Book Review: Gospel Justice

A successful lawyer gives up everything to fight for access to justice.

By Jonathan J. Tofilon

Bruce D. Strom
Gospel Justice: Joining Together to Provide Help & Hope for Those Oppressed by Legal Injustice
Moody Publishers

In his new book, Gospel Justice, Bruce Strom seeks to explain why a successful attorney would abandon his law practice to provide access to justice for the poor, and, in the process, join the ranks of the poor himself. “I was poor and I felt poor” he writes, as overnight Strom went from the top of the legal world as a highly sought attorney to what he perceived to be the bottom as an invisible poverty lawyer. Throughout his book, Strom is coming to terms with this life-changing decision, dispelling his own doubts, and lamenting his own misgivings about the poor as he recounts the defining experiences that jolted him out of apathy. Today, as a lawyer who has spent countless hours investing in the poor and wrestling with the thieves and complex systems that oppress them, Strom’s own experiences are more than able to perform the book’s heavy lifting. The pages of Gospel Justice are overflowing with compelling and eye-opening accounts of how lawyers can increase justice by spending themselves on behalf of the poor.

The meaning of the phrase “gospel justice” is fleshed out throughout the book and serves as the book's ethical imperative. One of the most well-known and influential parables of Jesus, the Good Samaritan, provides both the ethical starting point and a structure for the book's chapters, as each of the parable’s characters are examined in turn. Even to those familiar with the parable, Strom’s exposition feels surprisingly appropriate, as he explains that the parable itself is an answer to the questioning of a lawyer regarding the scope of the lawyer’s duty to his fellow man. Similar to a modern-day law professor, the teacher does not respond to the lawyer’s questioning with black-letter law. Instead, the response is a story that challenges all of the lawyer’s assumptions.

Although the parable of the Good Samaritan is often touted as an aspirational example of compassion, Strom compellingly argues that this parable has a lot to teach about justice. After all, the injured man lying on the side of the road who is eventually helped by the Good Samaritan is not merely the victim of apathy or unfortunate circumstance; rather, the injured man is the victim of injustice. He has been beaten, robbed, and left for dead. In this light, Strom explains that those who refused to help the injured man are not simply failing to show compassion, they are ignoring injustice. And strikingly, the individuals in the parable who refuse to come to the aid of the injured man were uniquely qualified to do so, as they represented the legal and moral authorities of that day. Similarly, for us as attorneys, ignoring injustice not only violates our professional code of ethics, it has serious implications for our society.

____________

[Challenge A]
Answer these questions about the book review:
(i) Which publisher put out Gospel Justice?
(ii) Which parable gives the book its ethical starting point and the structure of its chapters?
(iii) What three things had been done to the injured man in that parable?

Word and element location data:
____________

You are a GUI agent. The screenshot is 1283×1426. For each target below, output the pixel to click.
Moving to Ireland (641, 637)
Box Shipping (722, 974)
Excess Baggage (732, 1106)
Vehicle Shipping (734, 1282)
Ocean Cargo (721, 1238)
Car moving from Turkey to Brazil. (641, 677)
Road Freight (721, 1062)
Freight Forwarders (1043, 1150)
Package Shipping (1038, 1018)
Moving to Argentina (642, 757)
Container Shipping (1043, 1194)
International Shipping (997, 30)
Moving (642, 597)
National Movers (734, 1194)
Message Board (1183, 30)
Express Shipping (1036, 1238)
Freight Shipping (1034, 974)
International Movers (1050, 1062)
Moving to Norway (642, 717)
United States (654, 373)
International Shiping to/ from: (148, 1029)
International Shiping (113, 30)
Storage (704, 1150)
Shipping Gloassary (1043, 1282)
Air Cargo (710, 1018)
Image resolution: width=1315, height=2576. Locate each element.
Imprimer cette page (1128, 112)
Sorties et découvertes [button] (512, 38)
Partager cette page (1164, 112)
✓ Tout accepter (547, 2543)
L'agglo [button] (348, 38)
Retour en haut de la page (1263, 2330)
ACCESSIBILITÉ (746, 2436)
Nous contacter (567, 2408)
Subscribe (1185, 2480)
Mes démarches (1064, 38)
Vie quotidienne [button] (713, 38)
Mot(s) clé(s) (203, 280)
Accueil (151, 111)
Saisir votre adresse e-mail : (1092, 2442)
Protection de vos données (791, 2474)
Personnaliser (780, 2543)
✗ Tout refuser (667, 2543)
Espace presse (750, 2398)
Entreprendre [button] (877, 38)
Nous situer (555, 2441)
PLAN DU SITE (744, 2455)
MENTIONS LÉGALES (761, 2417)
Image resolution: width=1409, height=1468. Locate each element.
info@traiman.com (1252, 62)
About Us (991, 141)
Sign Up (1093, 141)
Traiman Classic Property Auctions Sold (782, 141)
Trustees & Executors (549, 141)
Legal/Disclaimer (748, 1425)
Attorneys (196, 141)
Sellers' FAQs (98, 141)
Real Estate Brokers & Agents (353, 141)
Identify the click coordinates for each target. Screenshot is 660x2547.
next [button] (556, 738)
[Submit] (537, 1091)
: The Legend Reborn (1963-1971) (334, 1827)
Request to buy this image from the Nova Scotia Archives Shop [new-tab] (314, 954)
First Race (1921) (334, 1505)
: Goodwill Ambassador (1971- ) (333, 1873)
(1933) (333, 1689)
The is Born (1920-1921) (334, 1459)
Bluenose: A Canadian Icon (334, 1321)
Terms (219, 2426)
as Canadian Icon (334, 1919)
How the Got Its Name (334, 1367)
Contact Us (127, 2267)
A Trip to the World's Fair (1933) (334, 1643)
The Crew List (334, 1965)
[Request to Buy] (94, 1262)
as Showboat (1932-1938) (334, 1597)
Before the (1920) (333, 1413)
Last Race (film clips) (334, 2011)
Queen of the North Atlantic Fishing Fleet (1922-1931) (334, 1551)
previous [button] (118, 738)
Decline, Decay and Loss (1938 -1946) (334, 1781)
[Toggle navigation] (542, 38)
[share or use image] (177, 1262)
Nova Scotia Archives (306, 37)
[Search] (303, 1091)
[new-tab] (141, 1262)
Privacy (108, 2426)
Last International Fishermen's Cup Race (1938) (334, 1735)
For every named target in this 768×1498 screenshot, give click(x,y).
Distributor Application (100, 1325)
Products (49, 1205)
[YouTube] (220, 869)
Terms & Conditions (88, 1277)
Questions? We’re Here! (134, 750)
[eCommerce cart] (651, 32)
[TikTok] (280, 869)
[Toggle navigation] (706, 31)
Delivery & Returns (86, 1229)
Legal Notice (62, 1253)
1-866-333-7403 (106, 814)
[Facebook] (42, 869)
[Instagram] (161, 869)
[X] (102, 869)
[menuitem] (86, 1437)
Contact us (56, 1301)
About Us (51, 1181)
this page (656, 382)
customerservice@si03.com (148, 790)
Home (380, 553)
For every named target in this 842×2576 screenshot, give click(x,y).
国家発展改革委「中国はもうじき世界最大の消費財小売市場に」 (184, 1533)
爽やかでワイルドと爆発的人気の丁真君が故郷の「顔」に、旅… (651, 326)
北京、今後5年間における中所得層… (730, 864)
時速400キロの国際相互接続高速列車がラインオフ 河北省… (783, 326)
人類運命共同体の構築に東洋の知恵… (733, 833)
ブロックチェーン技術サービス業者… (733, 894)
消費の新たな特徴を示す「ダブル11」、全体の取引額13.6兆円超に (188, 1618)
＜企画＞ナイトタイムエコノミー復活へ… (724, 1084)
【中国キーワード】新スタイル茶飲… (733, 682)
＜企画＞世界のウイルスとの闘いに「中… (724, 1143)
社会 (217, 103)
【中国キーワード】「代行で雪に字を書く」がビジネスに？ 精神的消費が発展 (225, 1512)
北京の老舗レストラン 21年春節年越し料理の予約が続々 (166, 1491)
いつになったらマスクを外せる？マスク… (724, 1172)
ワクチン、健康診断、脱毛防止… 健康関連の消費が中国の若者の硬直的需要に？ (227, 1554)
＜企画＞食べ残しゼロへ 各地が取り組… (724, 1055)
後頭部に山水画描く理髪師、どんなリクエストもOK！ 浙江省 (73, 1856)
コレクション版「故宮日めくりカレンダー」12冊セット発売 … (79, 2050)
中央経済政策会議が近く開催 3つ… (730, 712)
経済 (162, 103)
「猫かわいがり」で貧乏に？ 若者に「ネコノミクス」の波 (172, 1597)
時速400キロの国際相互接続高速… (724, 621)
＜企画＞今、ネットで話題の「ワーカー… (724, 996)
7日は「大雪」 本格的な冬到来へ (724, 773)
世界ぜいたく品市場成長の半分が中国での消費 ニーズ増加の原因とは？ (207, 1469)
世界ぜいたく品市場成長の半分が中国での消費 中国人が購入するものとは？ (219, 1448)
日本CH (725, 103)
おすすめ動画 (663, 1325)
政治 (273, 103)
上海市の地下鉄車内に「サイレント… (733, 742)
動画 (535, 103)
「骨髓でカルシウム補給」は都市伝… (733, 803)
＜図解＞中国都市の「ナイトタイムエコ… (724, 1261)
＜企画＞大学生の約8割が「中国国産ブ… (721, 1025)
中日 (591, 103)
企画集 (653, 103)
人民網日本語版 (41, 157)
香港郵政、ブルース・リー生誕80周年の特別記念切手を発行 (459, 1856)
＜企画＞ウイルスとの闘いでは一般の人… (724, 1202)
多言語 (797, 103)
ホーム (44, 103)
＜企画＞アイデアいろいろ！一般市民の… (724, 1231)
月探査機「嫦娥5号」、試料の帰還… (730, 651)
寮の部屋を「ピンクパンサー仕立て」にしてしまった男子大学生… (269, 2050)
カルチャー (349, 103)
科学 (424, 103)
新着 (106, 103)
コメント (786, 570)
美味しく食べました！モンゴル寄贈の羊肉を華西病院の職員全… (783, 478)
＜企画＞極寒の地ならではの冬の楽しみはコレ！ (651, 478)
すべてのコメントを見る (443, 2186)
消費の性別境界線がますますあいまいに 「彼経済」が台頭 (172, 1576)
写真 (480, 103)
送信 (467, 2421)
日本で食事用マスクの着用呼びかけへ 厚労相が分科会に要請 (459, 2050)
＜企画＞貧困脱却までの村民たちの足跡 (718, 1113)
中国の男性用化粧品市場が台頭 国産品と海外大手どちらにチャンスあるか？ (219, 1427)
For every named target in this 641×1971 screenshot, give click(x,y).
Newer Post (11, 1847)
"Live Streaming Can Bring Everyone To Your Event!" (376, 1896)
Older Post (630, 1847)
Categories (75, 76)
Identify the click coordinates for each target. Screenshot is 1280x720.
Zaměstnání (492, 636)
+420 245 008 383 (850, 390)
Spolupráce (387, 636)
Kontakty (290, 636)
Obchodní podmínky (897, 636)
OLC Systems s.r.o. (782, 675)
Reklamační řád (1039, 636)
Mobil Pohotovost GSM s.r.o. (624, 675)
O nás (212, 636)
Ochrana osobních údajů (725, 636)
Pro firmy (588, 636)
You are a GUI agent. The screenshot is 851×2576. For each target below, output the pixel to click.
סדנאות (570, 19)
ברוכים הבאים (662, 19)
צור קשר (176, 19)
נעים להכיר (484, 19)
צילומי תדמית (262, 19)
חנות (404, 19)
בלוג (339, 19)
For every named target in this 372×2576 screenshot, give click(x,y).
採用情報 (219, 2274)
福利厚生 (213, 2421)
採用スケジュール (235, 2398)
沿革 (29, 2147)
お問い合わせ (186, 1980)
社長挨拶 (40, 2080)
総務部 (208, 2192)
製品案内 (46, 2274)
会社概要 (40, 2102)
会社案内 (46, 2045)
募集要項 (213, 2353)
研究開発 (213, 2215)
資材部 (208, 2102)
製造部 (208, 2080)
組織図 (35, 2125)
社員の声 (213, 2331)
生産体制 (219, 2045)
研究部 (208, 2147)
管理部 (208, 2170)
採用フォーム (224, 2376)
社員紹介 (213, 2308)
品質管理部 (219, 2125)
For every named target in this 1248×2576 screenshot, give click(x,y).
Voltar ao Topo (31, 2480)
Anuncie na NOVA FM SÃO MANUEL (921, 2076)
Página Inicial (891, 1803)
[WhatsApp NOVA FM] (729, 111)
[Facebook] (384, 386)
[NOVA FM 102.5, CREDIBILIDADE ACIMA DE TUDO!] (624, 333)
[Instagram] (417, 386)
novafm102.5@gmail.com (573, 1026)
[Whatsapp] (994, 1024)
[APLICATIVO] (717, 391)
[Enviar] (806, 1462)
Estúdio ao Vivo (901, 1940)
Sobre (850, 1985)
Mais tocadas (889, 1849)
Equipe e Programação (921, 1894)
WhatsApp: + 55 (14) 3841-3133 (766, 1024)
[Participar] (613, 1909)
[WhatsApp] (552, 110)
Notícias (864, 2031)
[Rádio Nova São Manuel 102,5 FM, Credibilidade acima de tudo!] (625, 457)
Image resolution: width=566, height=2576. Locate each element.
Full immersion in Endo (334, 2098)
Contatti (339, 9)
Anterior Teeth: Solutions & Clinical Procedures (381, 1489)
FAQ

____________

[Challenge B] Copy the listing word for word, starting at its first line and ending after the line that contains "Moving to Argentina (642, 757)".

[Correct result A]
(i) Moody Publishers
(ii) The Good Samaritan
(iii) He had been beaten, robbed, and left for dead.

[Correct result B]
You are a GUI agent. The screenshot is 1283×1426. For each target below, output the pixel to click.
Moving to Ireland (641, 637)
Box Shipping (722, 974)
Excess Baggage (732, 1106)
Vehicle Shipping (734, 1282)
Ocean Cargo (721, 1238)
Car moving from Turkey to Brazil. (641, 677)
Road Freight (721, 1062)
Freight Forwarders (1043, 1150)
Package Shipping (1038, 1018)
Moving to Argentina (642, 757)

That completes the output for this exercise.